- Born: Saskatchewan, Canada
- Genres: Jazz
- Occupation(s): Musician, composer, educator
- Instrument: Saxophone
- Labels: Cellar Live
- Education: McGill University (BM, MM)

= Steve Kaldestad =

Canadian jazz saxophonist

Steve Kaldestad is a Canadian saxophonist and music educator.

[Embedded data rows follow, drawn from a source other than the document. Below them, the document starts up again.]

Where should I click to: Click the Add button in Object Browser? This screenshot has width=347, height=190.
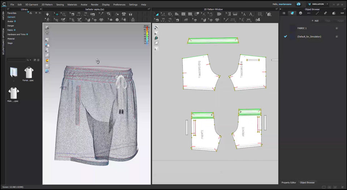coord(315,21)
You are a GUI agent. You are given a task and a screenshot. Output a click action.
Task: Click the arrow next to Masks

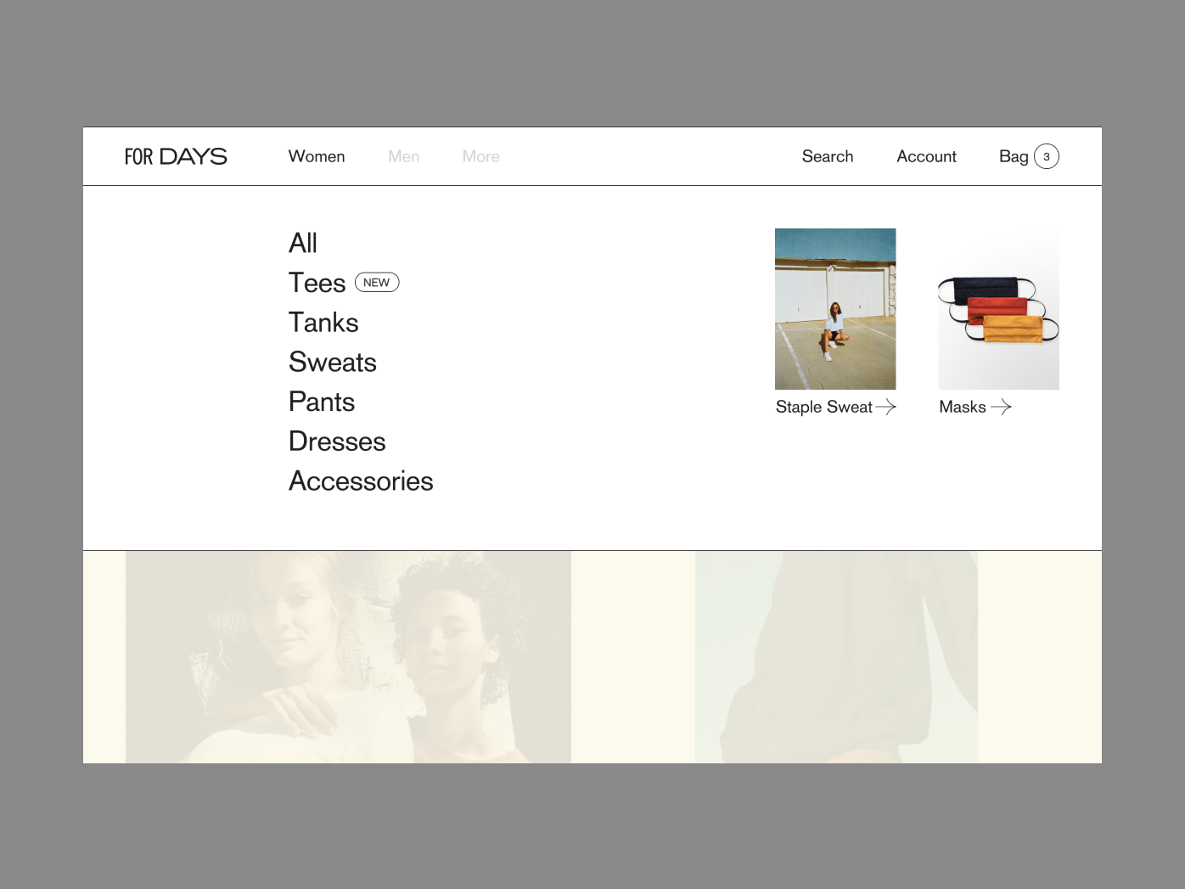1001,407
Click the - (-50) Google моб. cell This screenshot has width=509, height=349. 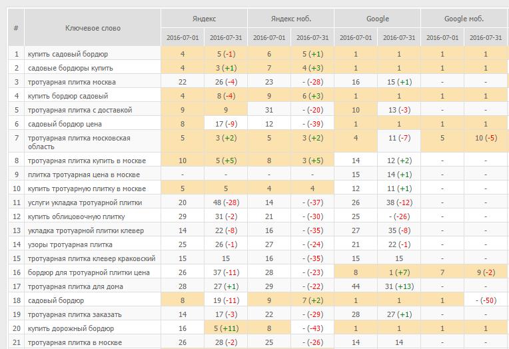[x=486, y=300]
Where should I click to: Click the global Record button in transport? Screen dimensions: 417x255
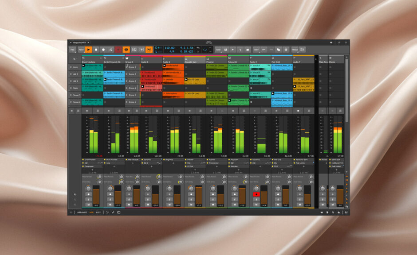pyautogui.click(x=103, y=50)
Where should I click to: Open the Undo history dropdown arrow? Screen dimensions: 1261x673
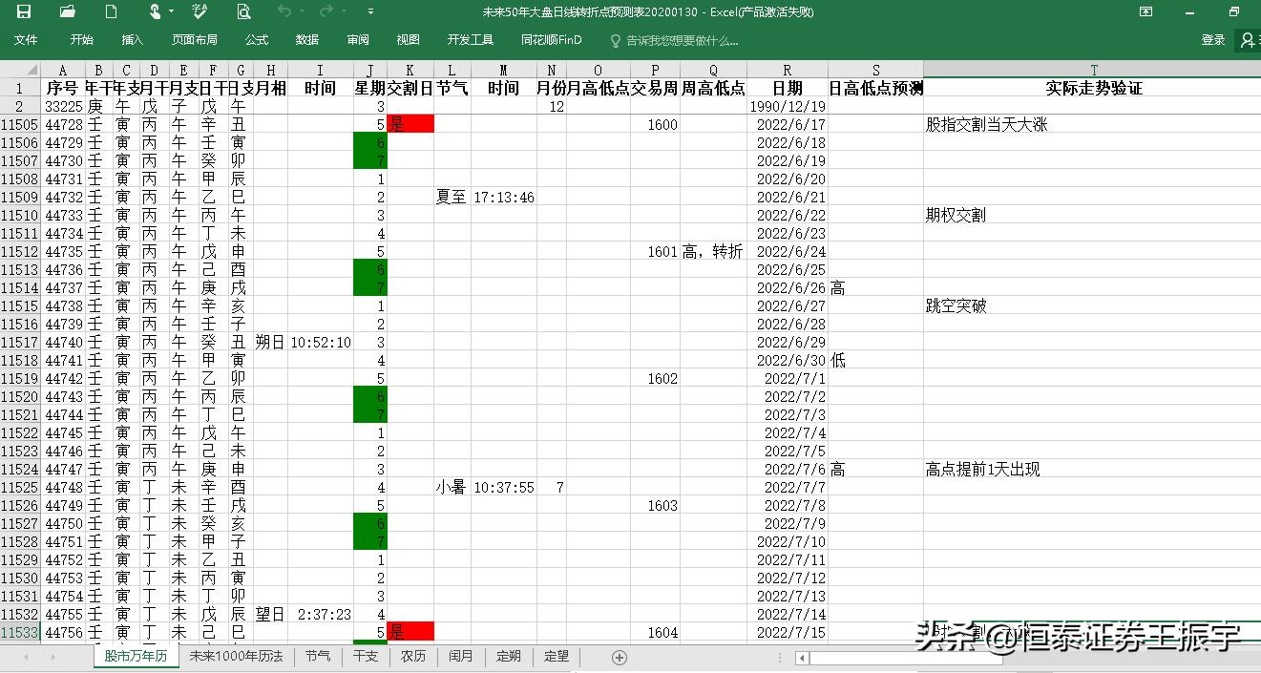(302, 12)
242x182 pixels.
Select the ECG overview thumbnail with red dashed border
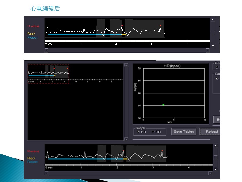coord(48,74)
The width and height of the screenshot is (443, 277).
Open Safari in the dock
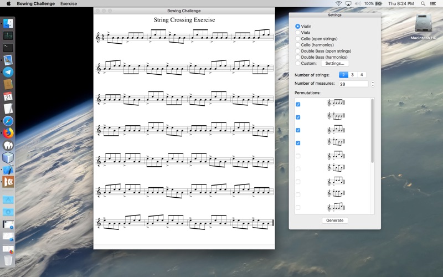pos(8,121)
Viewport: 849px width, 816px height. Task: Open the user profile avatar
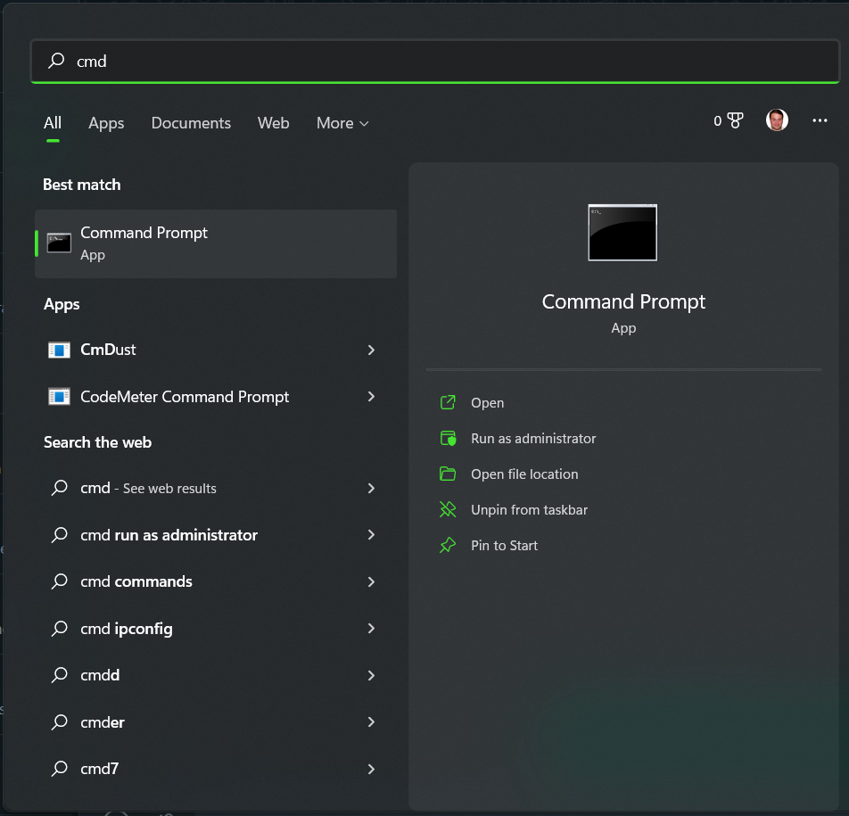(x=777, y=120)
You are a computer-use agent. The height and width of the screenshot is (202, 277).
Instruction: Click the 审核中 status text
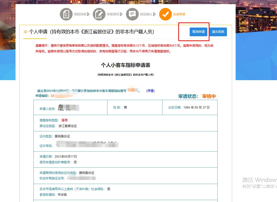coord(209,96)
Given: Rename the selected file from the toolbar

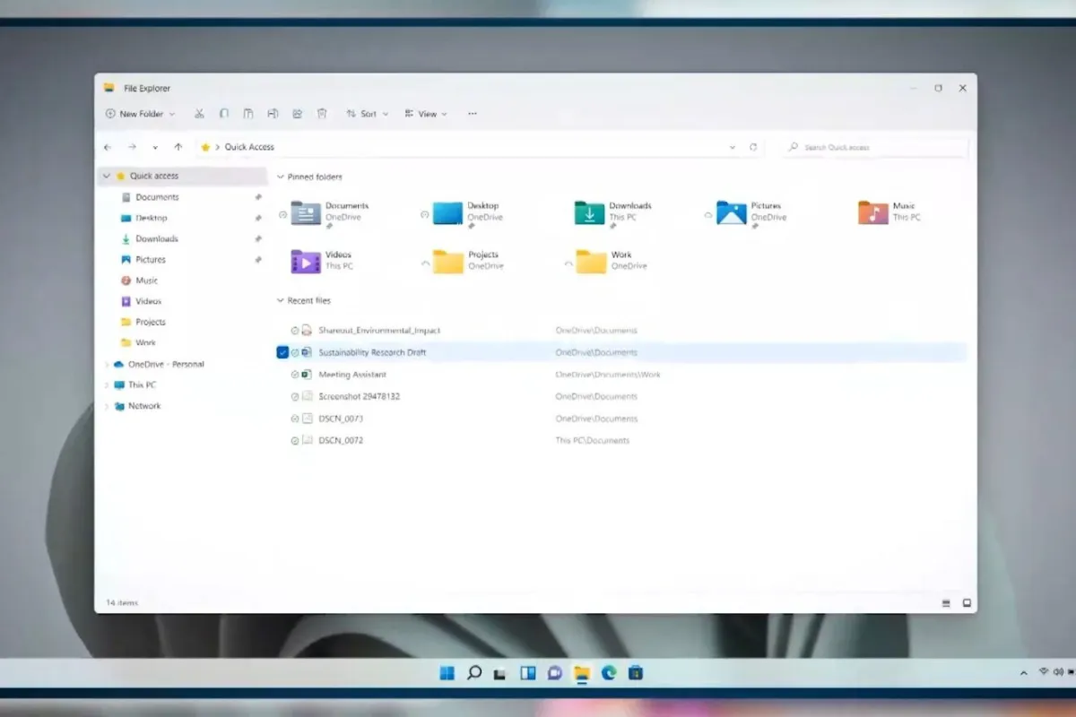Looking at the screenshot, I should click(x=273, y=113).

== Early life and education ==
Originally from Saskatchewan, Kaldestad attended McGill University, where he received both his bachelor's and master's degree in music. During this period, he studied under the tutelage of Lee Konitz.

== Career ==
Kaldestad has appeared on numerous recordings in Canada and the UK, where he spent eight years, playing with the BBC Big Band, the Humphrey Lyttleton Group, the Kate Williams Quartet, the Matt Wates Sextet, and the Pasadena Roof Orchestra. He has also performed with the Dan Brubeck Quartet, Kurt Rosenwinkel, Mike LeDonne, Peter Bernstein, the Daniel Hersog Jazz Orchestra, the Jaelem Bhate Jazz Orchestra, the Juno Award-winning Phil Dwyer Orchestra, and the Juno Award-nominated Jodi Proznick Quartet.

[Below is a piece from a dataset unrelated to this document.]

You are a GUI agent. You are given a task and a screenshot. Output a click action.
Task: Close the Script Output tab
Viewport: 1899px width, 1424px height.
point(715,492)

In 2015, he released his album New York Afternoon, featuring Renee Rosnes, Lewis Nash, and Peter Washington.

He is a faculty member at Capilano University. Kaldestad was also a former faculty member at Lower Canada College, where he briefly taught singer-songwriter Patrick Watson.

==Discography==
- Steve Kaldestad Quartet. Live at Frankie's Jazz Club, CD, Cellar Live, 2022.
- Steve Kaldestad Quartet. New York Afternoon, CD, Cellar Live, 2015.
- Steve Kaldestad Quartet. Straight Up, CD, Cellar Live, 2014.
- Steve Kaldestad Quintet. Blow Up, CD, Cellar Live, 2010.